PROBLEM DETAILS: Show every line below where "switch" appears.

EXERCISE DATA:
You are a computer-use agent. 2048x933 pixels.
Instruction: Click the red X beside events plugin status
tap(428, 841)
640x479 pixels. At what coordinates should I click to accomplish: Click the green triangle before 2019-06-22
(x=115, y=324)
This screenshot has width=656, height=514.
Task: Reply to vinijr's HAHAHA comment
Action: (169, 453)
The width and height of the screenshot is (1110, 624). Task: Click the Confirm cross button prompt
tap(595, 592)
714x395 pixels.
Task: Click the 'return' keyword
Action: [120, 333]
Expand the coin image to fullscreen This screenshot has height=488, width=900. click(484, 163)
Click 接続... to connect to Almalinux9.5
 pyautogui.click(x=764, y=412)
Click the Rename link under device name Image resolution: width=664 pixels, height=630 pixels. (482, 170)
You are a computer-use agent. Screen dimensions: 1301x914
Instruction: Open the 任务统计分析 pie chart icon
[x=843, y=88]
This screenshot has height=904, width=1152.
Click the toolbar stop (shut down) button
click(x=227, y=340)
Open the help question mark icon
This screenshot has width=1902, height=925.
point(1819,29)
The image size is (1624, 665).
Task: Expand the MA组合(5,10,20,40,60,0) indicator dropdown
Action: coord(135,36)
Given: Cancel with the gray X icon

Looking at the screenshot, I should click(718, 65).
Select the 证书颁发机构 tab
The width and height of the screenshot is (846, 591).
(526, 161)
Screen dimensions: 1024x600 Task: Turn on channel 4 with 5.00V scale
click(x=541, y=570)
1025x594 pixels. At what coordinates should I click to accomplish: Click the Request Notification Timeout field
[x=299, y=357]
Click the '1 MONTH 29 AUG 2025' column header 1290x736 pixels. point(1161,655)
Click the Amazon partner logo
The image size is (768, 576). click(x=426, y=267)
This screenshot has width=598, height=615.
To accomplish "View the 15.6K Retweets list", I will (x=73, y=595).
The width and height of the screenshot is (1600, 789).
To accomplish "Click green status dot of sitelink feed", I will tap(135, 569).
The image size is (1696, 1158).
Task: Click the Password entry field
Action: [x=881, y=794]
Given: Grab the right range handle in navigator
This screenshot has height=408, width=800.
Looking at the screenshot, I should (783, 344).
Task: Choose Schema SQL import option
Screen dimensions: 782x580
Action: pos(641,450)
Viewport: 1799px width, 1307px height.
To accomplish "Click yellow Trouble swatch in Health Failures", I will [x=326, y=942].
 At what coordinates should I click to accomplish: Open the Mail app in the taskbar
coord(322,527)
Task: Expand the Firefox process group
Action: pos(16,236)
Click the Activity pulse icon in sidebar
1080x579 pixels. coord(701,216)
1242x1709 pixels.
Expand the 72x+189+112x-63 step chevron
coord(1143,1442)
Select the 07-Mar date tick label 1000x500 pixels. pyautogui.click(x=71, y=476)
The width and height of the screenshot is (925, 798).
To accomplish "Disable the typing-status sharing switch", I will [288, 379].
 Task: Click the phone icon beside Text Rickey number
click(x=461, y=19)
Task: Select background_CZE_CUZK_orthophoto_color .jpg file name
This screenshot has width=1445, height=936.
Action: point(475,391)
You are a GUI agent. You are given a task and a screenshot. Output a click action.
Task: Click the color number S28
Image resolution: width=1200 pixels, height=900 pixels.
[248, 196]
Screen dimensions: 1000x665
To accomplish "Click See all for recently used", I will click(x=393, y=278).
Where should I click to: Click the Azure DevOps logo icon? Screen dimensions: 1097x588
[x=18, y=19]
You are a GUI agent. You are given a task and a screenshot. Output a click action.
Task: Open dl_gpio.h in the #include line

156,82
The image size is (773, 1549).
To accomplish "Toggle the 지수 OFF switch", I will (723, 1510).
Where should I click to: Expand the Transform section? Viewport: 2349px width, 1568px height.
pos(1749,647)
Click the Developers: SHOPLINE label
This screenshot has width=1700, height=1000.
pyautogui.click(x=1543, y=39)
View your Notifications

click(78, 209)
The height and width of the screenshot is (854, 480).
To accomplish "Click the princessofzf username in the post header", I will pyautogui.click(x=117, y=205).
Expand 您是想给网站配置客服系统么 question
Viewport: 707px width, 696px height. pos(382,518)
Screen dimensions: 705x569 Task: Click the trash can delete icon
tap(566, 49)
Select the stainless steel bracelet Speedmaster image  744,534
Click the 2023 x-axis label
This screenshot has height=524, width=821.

ANSWER TO THE EXERCISE:
To accomplish "Disable the typing-status sharing switch", I will [288, 379].
To accomplish "Toggle the 지수 OFF switch", I will (723, 1510).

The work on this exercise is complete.